Organizational culture is a mirror image of the personality of the organization. According to Katherine Miller, culture is composed of fragmented subcultural units which is complex and ambiguous, and is socially constructed through communicative interaction of organizational members. In a nut shell, culture itself defines the way an organization works and the way members communicate with each other.
There are two main types of corporations in the working world, the Multinational Corporation (MNC) and the Domestic Corporation (DMC). Both MNCs and DMCs basically have to handle similar regular internal organizational issues, problems, and challenges in coordinating, integrating, and controlling its activities. However, because of the diversity and complexity of an MNC, they require a far more effective internal communication as compared to a DMC. A MNC is described as a coordinated federation where many assets, resources, responsibilities and decisions are decentralized but controlled by the headquarters. It is different from a domestic company in a way that it works across markets, nations and cultures. Knowledge sharing and learning in a MNC is a cross-border process in two ways: not only organizational but also national borders have to be overcomed which is a highly difficult and requires complex undertaking. DMCs on the other hand are corporations or partnerships created or organized and exists or occurs inside a particular country; not foreign or international. Communication, unlike MNC, resides only in one region and location.
Evidently, communication is a major constituent in any organization; it plays an important role in delivering vital messages throughout the entire organization. Often the success of a corporation is dependent on the styles of communication that it uses. It is important that essential information is passed around accurately and efficiently. The rapid and steady flow of information enriches and empowers an organization, just as the flow of money creates wealth.
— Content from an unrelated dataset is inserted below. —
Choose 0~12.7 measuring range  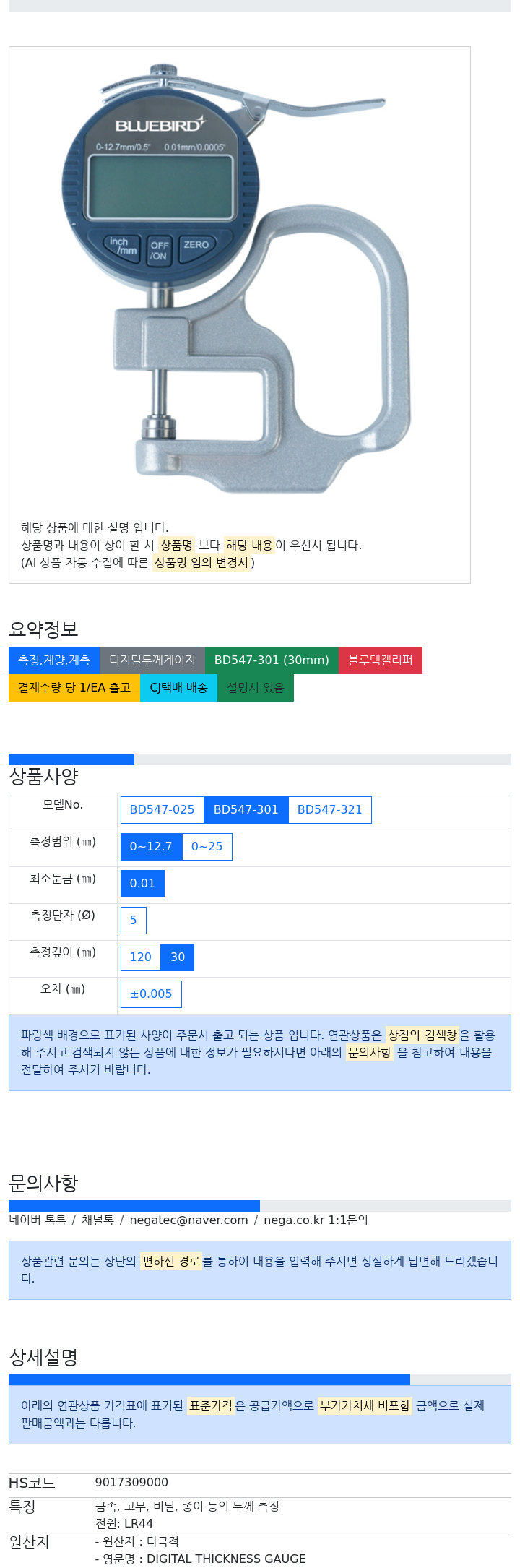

Both types of corporations, though different in magnitude and culture, employ indisputably similar ways of communication that runs throughout the hierarchy. Deploying human resource approaches by incorporating various rites and rituals within to make employees feel a sense of belonging and affiliation. These indirectly allow the employees to get a further insight of the organization’s culture and practices and also allow them to develop a deeper sense of commitment to the organization. Needless to say, however, a company as big as a MNC poses various communication barriers and that the importance of well-functioning internal communication for MNCs becomes more vital than that of a domestic company, due to the fact that, among other things, its units are dispersed across national borders. The simple fact that there are physical distances among the subunits complicates clear and effective communication.
Even with several barriers restricting effective communication amongst corporations and employees, MNCs and DMCs have nonetheless overcome this, by creating a new sub-culture, a culture with which employees of the coporation learn to adapt and adhere to. Likewise with inter-corporations communications, the corporate world will have its set of communicative tools and rules based on cultural settings.
As it is with everything else in this world, change is the only constant, and culture is no different. Understanding the differences in culture in MNCs and DMCs is not enough. We have to realise that over time, these cultures might not be suited to its day and age, and should therefore change according with it.